Genetic studies of severe asthma to identify putative targets for drug development

Principal Investigator: Ms Noemi-Nicole Piga
Approved Research ID: 88144
Approval date: August 9th 2022

Lay summary


This project will try to discover genetic risk factors and biological pathways involved in severe asthma and could inform the development of new treatments.

Scientific rationale:

Asthma is a common lung condition affecting children and adults, with several symptoms including breathlessness, wheezing and cough. Most patients control asthma thanks to existing treatments, but 3-10% of them suffer from severe asthma, a worse type that does not respond well to current medications, has a large impact on health and life quality, and is a burden on the healthcare system.

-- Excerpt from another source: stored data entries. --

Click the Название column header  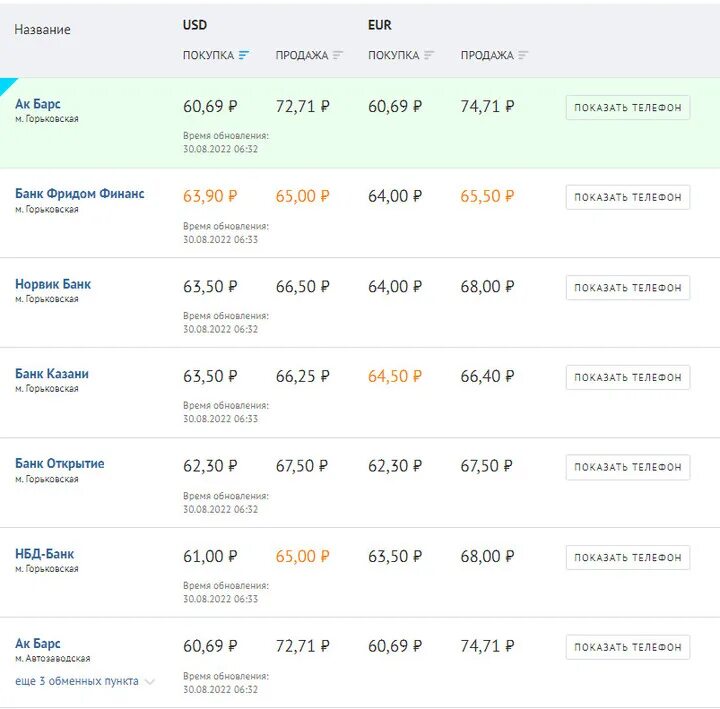[x=43, y=30]
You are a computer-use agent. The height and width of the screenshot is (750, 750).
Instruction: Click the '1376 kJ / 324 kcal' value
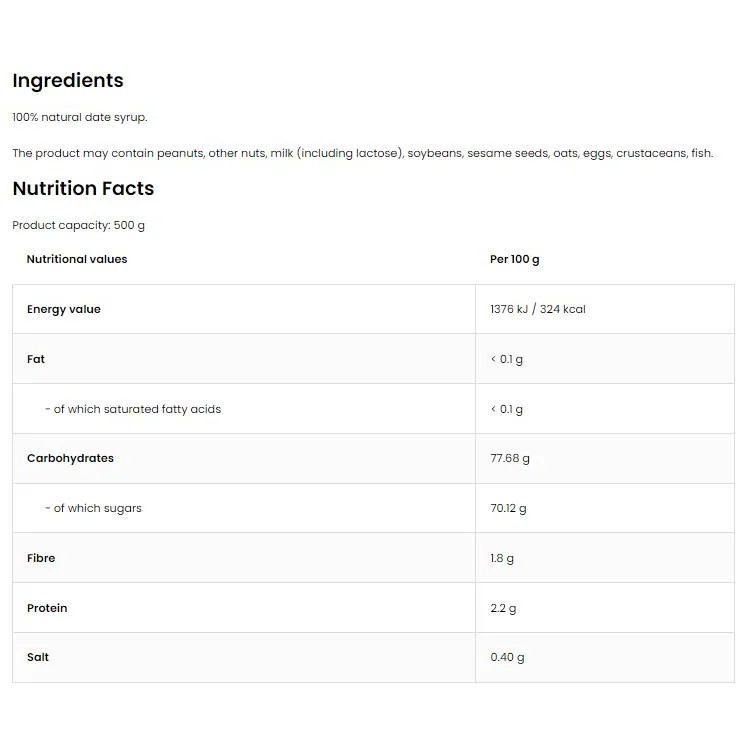tap(538, 309)
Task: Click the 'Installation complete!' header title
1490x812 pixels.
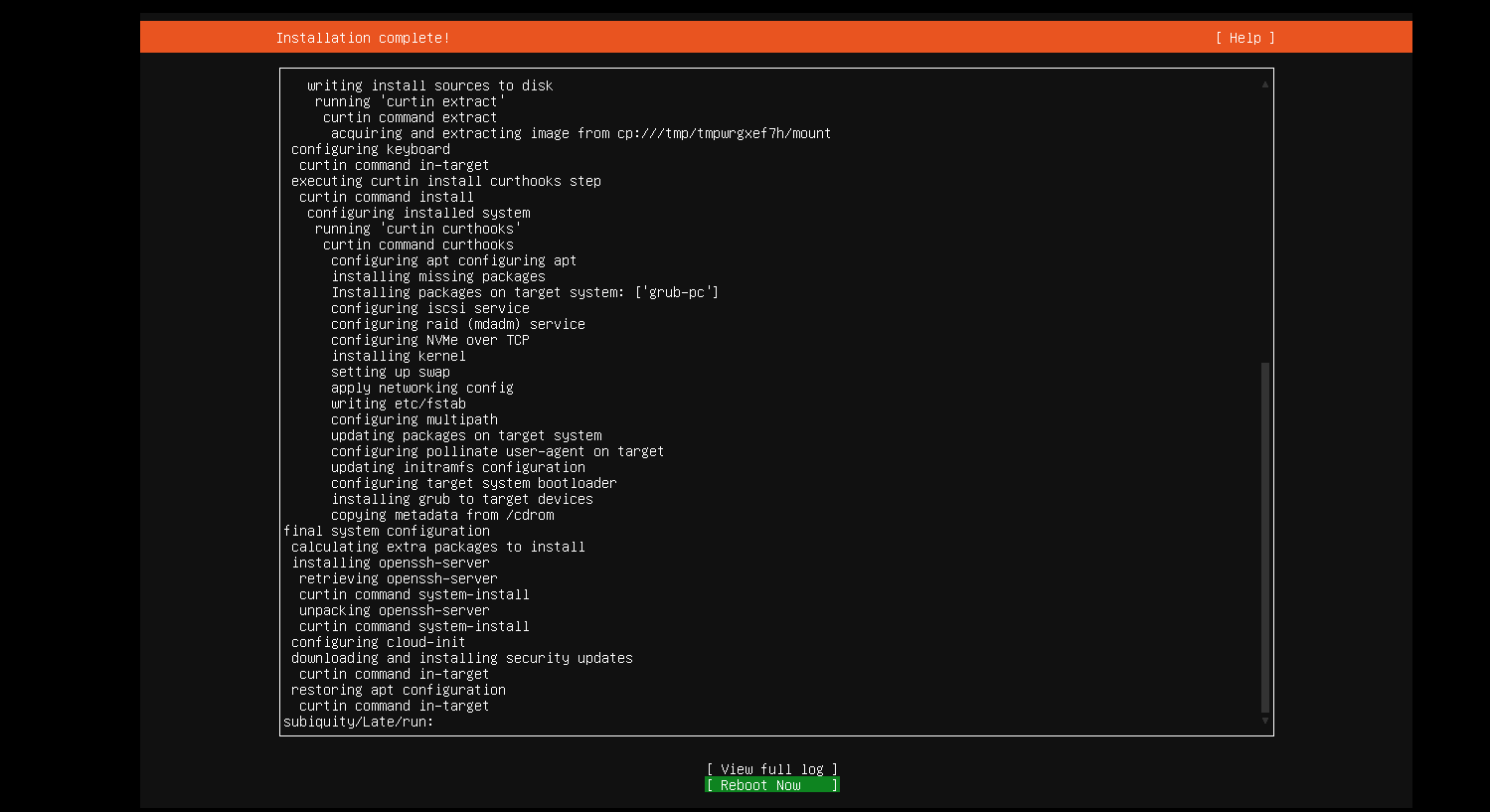Action: (x=363, y=38)
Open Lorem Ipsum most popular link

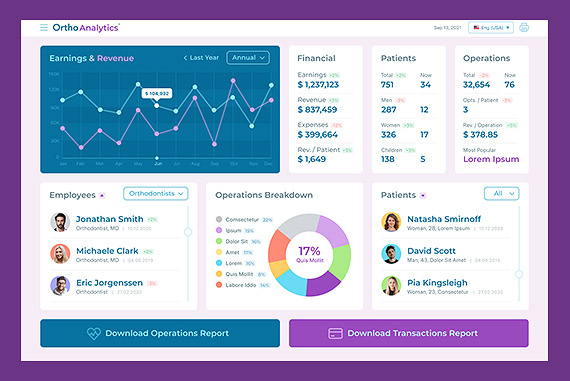click(x=491, y=159)
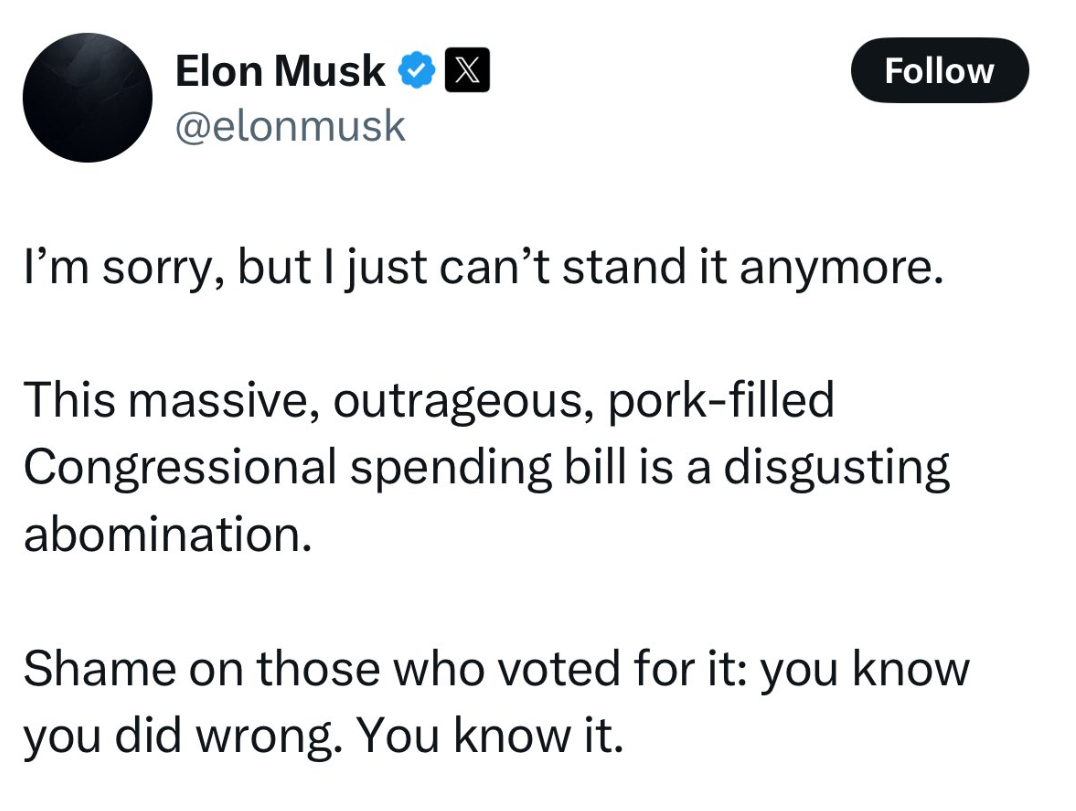Click the @elonmusk handle
Viewport: 1076px width, 811px height.
point(290,126)
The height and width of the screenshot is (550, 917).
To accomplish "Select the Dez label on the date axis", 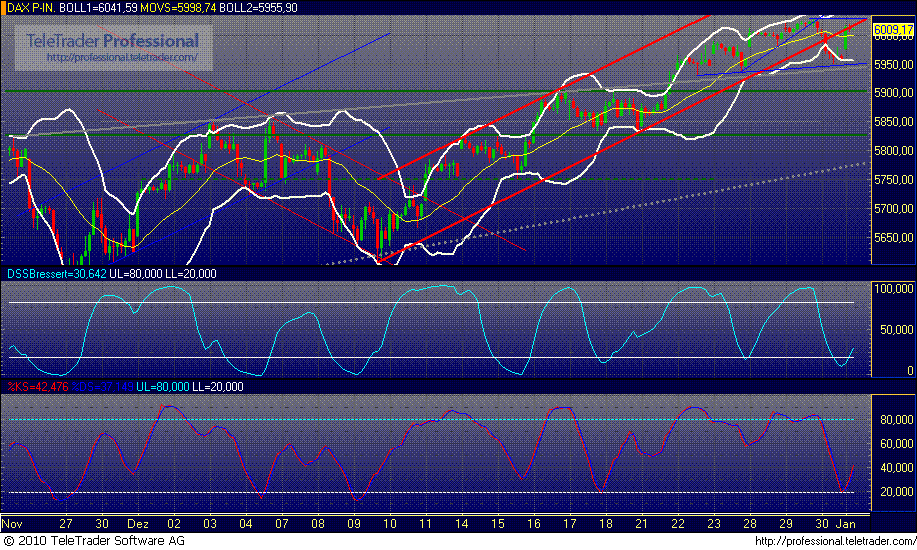I will tap(137, 523).
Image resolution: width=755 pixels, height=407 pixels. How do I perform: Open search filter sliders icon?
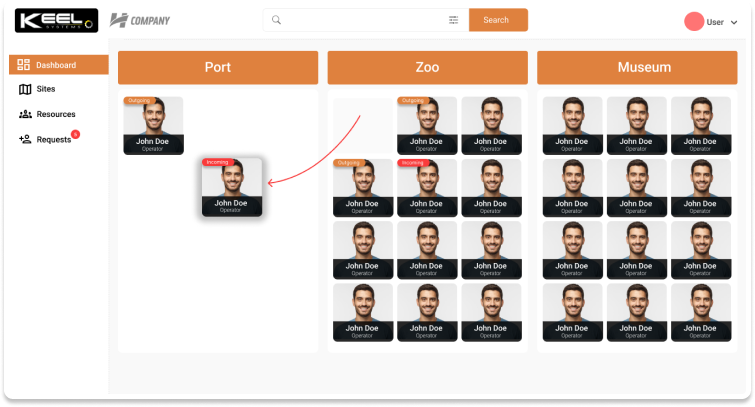click(453, 20)
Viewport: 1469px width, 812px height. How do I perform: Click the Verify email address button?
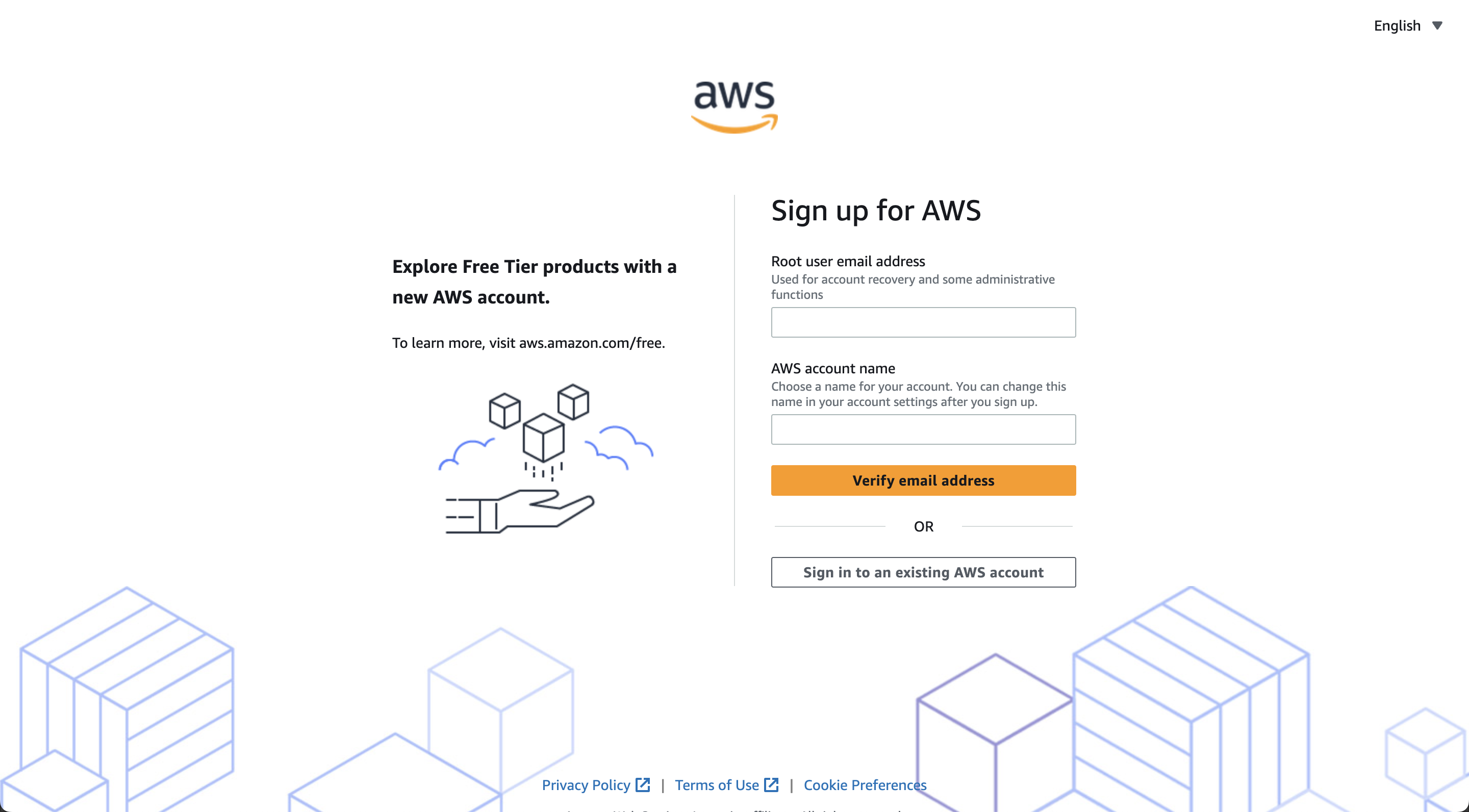point(923,480)
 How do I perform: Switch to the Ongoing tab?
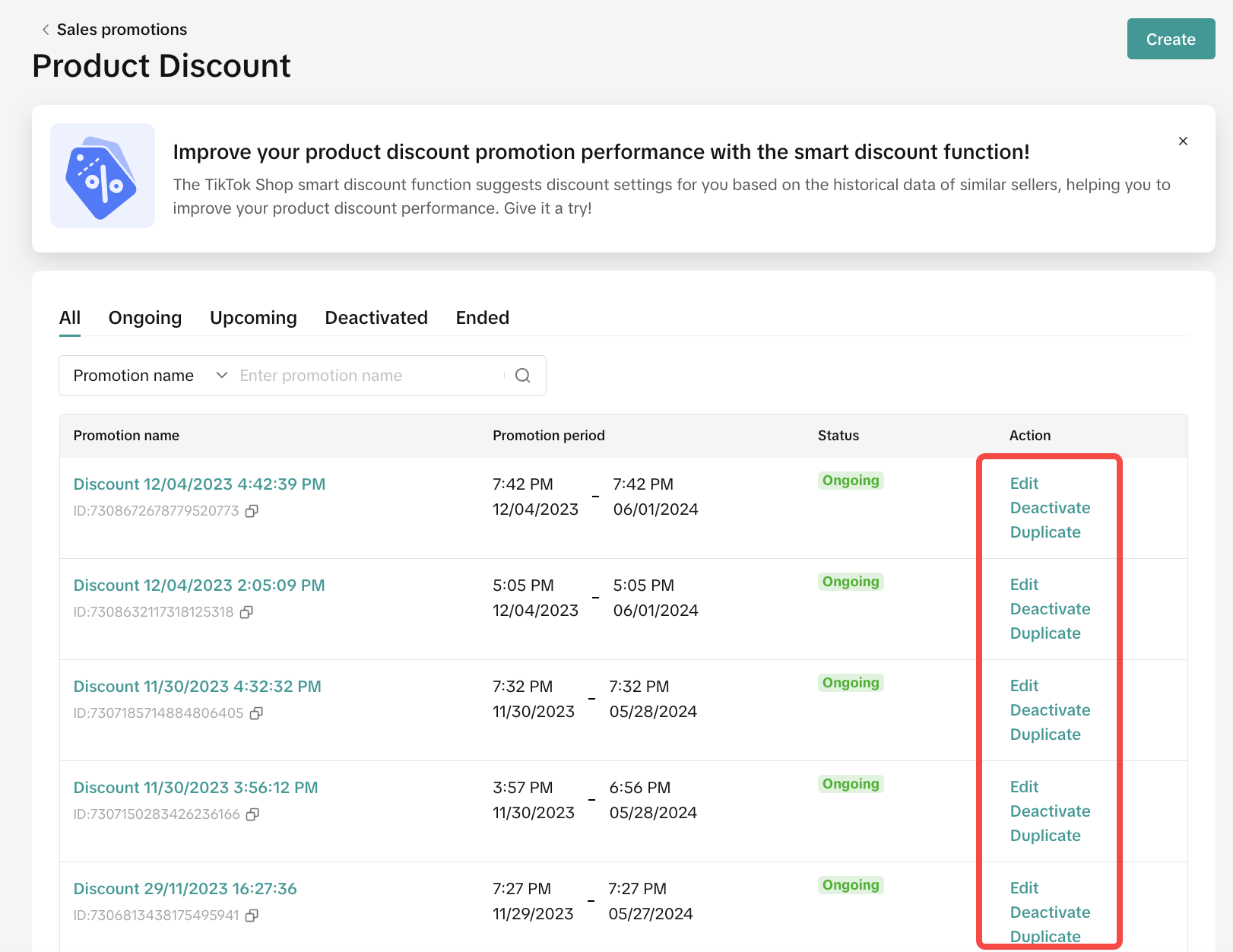tap(145, 318)
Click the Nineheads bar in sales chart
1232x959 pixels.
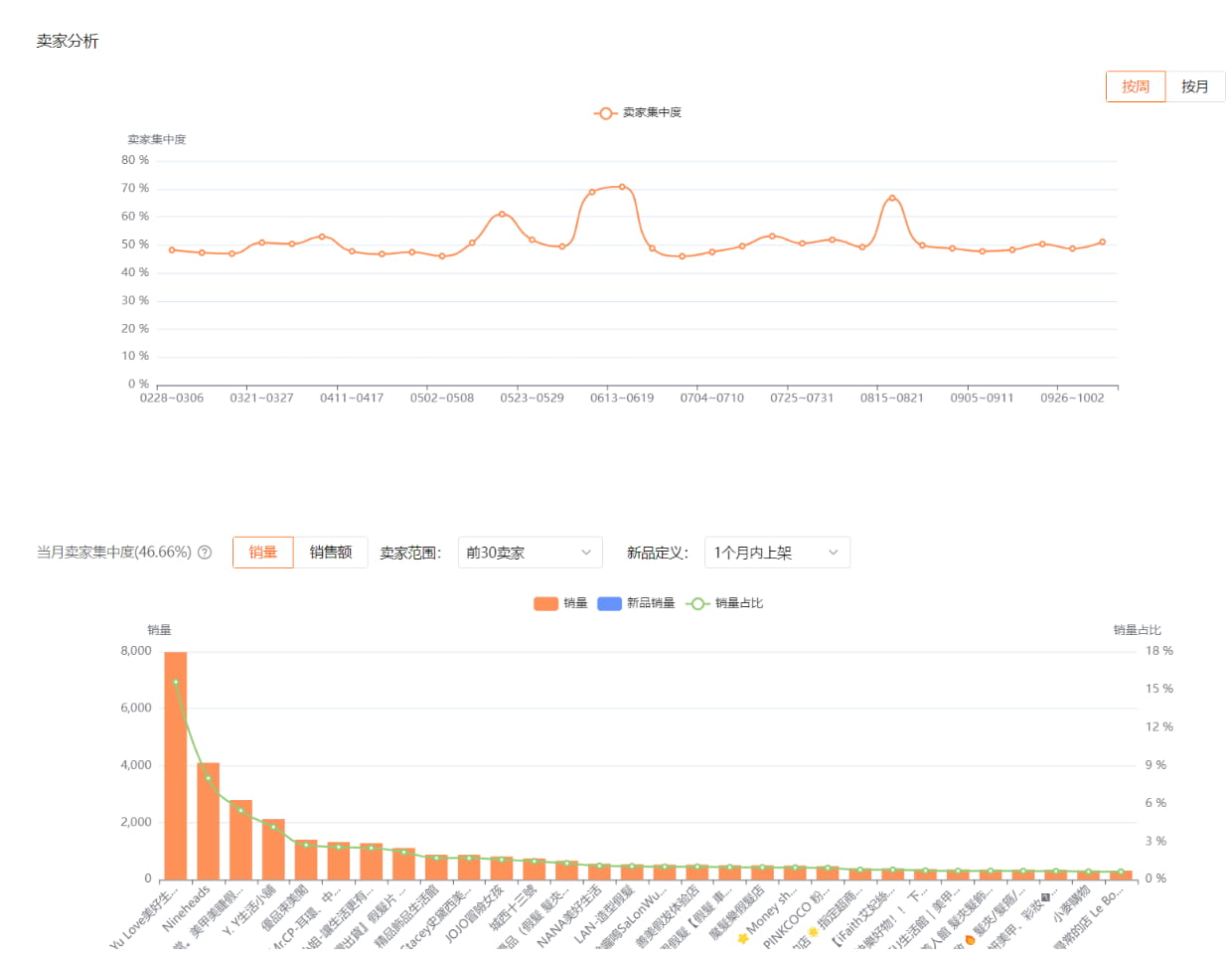point(208,821)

Several large scale genetic studies, called genome-wide association studies or GWAS, have found associations with asthma, including severe type. However, the precise variants and genes causing increased risk of this worse condition are still unknown. My project aims at increasing our knowledge and informing the management of severe asthma in public health strategies. In doing so, this study will mainly look at three directions: 1) perform an updated genetic study of severe asthma to identify potentially causal variants and genes using individuals from the UK, with a possibility to expand this analysis to other world populations; 2) understand how these factors alter risk of asthma using human airway models in laboratory; 3) explore the potential of our findings for drug development during a placement at AstraZeneca.

Project duration:

This project has been designed in a timeline of four years: starting from a genetic study to find the associated variants with severe asthma (one and a half year), to validate and find the causal ones with the use of computational and laboratory experiments (one and a half year), down to interpretation of their biological role and their application in the drug development process (last year).

Public health impact:

It will contribute to discovering new variants associated with this worse condition and to identify the pathway affected by these variants and ultimately find the causal factor triggering the manifestation of a severe asthma phenotype. Combing this new knowledge, we hope to translate it into practical thanks to a drug development led by genetic insights. If successful, it will help to understand causal mechanisms of severe asthma and inform better treatments that patients could benefit from.